MATERIAL FOR THE TASK: Begin
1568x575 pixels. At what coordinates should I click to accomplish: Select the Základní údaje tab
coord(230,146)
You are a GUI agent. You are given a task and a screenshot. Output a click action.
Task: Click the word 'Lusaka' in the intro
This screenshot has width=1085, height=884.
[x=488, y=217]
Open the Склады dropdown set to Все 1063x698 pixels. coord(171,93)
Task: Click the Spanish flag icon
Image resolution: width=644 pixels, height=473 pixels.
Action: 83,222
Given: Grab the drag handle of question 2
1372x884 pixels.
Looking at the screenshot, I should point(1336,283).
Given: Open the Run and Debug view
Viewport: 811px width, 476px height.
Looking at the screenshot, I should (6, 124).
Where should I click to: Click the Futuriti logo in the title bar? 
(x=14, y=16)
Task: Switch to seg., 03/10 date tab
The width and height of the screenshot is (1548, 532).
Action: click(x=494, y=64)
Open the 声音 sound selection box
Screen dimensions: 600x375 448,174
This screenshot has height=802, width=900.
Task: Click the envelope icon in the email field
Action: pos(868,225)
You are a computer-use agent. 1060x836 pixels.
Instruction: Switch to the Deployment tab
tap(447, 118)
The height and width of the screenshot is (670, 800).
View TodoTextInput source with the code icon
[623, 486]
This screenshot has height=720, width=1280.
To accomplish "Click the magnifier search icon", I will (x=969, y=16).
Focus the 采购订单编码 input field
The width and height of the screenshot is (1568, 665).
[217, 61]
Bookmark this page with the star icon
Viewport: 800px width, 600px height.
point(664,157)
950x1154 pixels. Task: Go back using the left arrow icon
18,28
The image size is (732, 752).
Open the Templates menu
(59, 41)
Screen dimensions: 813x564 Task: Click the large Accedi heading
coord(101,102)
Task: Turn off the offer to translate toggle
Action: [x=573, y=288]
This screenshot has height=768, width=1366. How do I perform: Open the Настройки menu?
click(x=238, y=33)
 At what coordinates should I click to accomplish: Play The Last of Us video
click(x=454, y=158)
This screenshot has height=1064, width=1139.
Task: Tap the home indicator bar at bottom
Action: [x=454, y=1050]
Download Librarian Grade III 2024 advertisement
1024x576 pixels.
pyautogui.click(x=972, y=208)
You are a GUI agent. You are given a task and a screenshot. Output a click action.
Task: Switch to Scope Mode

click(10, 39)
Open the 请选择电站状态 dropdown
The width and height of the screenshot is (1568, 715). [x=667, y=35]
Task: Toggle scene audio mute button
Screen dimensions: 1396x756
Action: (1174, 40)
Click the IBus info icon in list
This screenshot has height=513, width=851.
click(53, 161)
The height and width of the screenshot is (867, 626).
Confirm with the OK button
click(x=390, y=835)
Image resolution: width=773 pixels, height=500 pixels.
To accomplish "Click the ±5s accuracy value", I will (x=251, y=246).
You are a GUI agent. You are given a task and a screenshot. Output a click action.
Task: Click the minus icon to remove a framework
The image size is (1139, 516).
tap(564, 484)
MATERIAL FOR THE TASK: End
**WHAT TO WORK ON**
Pick out and copy the lines of the entries that hold the string "will".

**COMPLETED TASK**
To accomplish "Click the magnifier search icon", I will (x=969, y=16).
To accomplish "Click the ±5s accuracy value", I will (x=251, y=246).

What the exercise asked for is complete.